=== Task statement ===
Reproduce the entries that follow exactly, dropping each image.

[Available records]

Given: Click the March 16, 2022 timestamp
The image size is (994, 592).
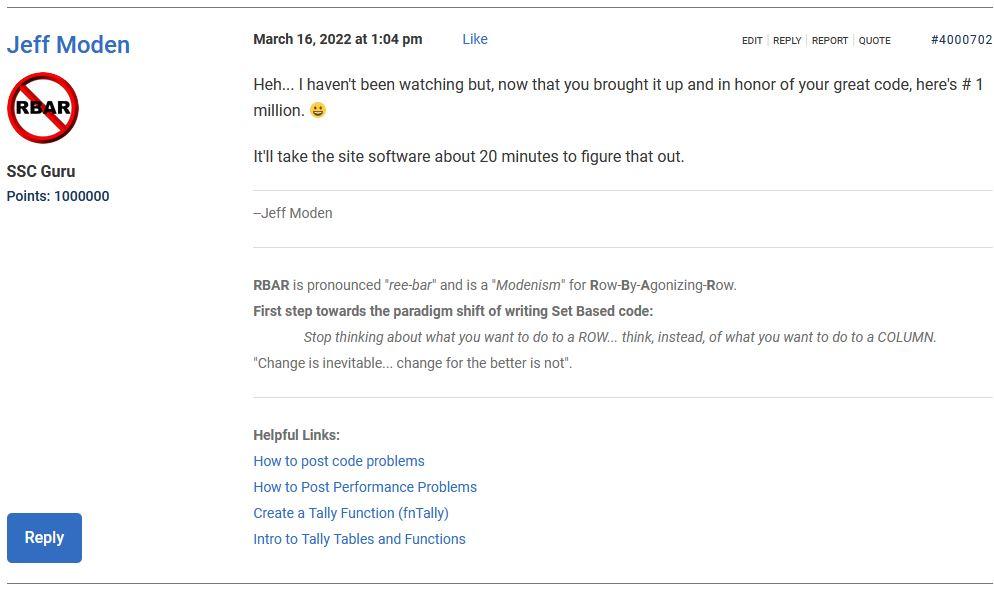Looking at the screenshot, I should coord(337,39).
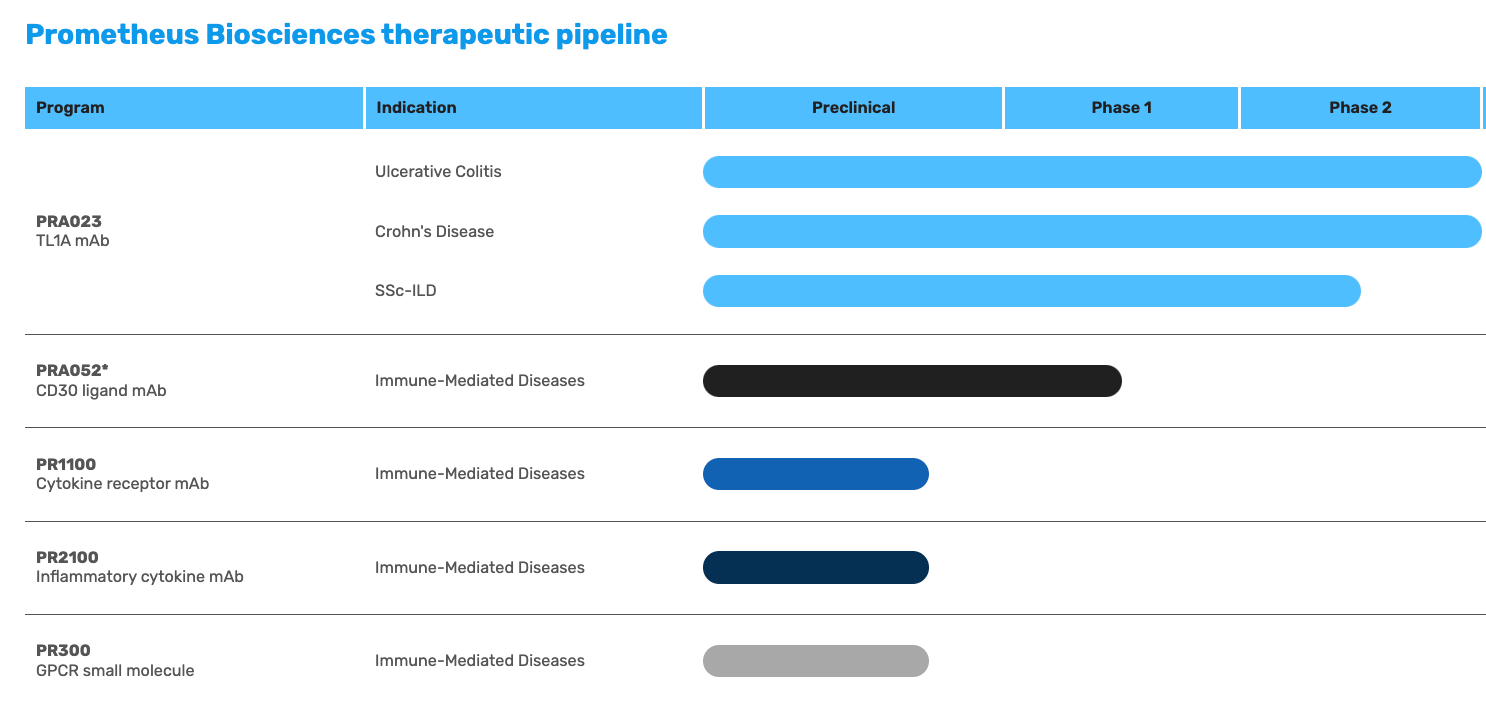This screenshot has width=1486, height=706.
Task: Click the Indication column header
Action: (533, 108)
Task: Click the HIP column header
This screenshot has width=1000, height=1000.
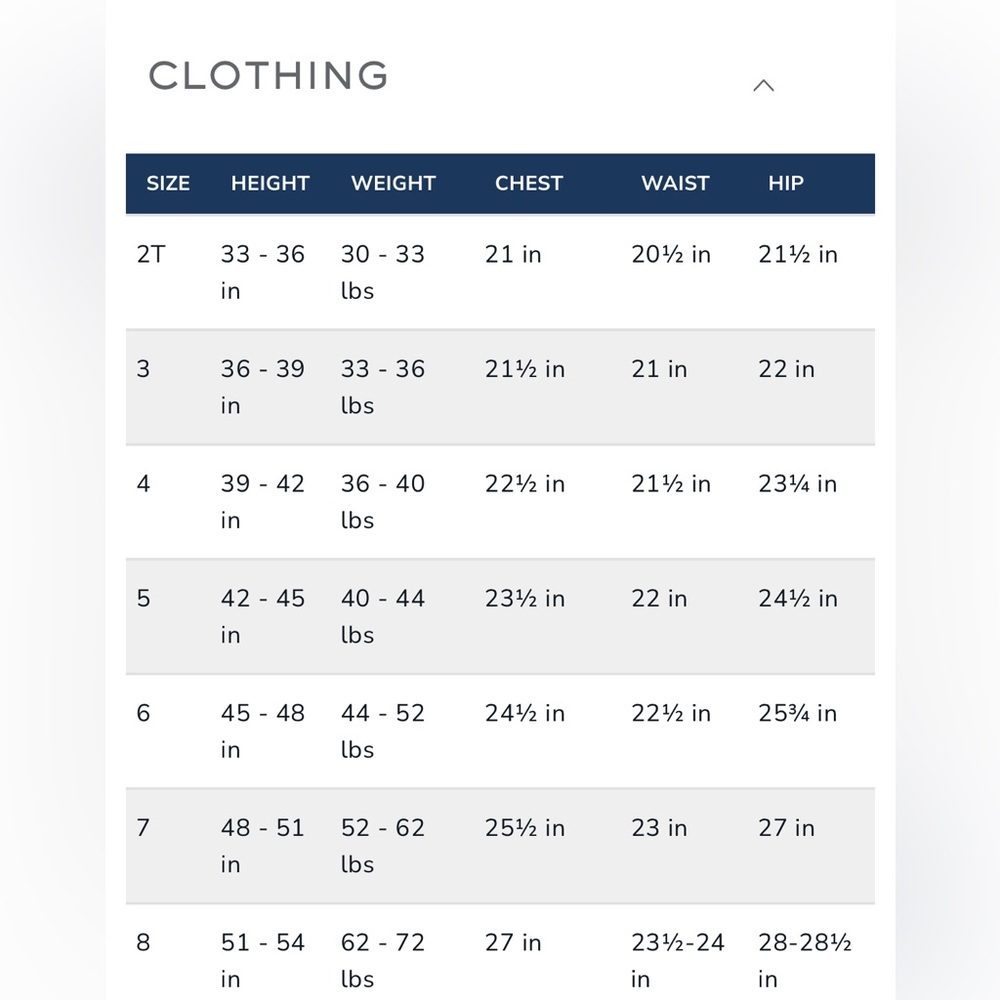Action: 786,184
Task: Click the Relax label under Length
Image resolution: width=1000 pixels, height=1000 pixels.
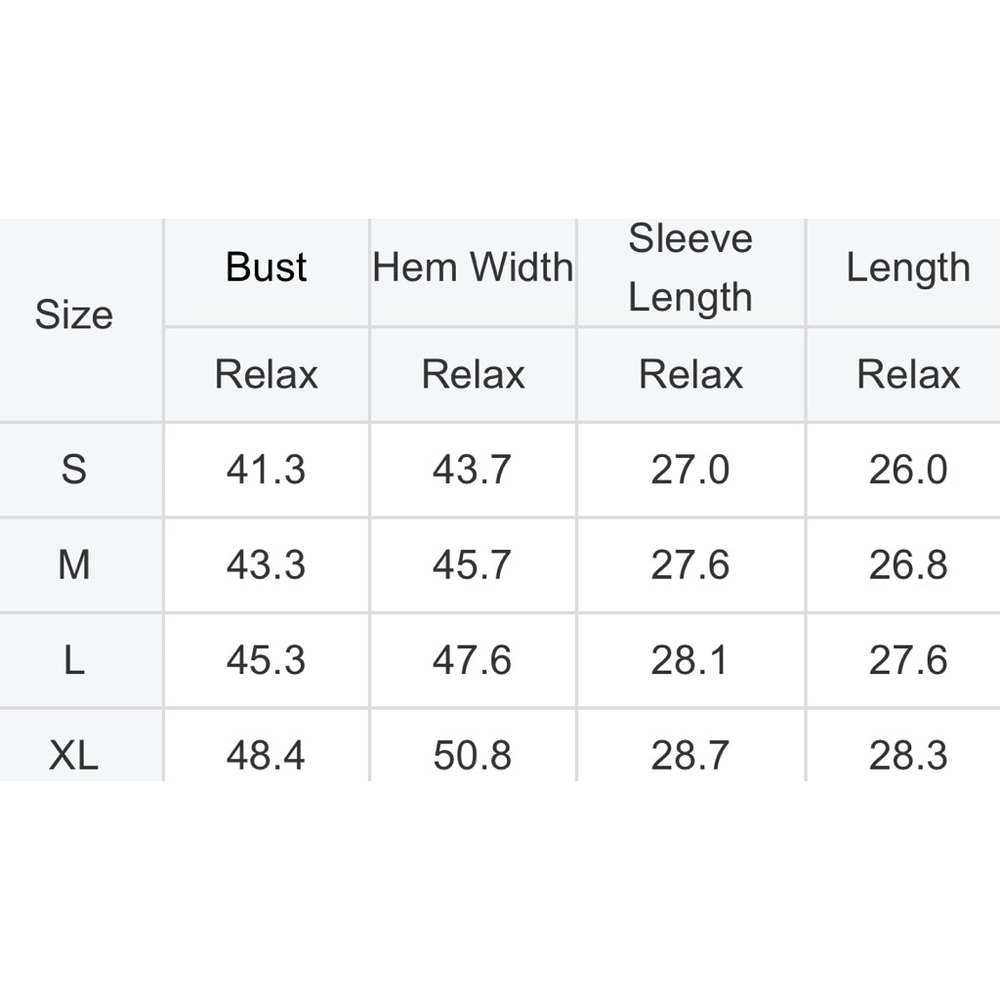Action: point(908,374)
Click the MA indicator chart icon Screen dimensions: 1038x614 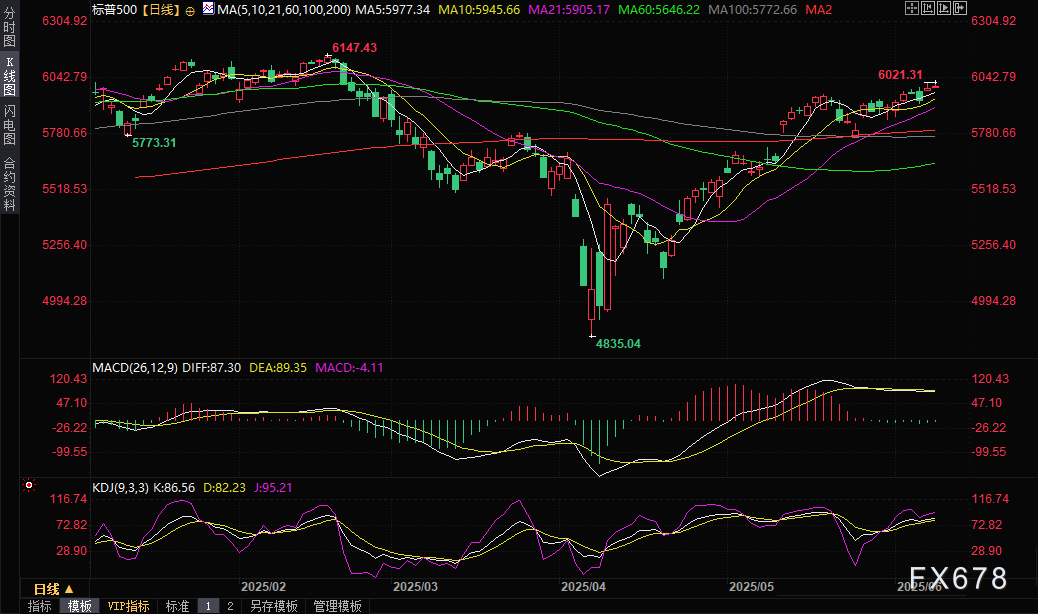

[/Available records]

=== Answer area ===
Given: Click the March 16, 2022 timestamp
The image size is (994, 592).
Looking at the screenshot, I should coord(337,39).
This screenshot has width=1486, height=706.
Task: Click the Indication column header
Action: (533, 108)
Task: Click the HIP column header
This screenshot has width=1000, height=1000.
Action: 786,184
Task: Click the Relax label under Length
Image resolution: width=1000 pixels, height=1000 pixels.
Action: point(908,374)
Click the MA indicator chart icon Screen dimensions: 1038x614 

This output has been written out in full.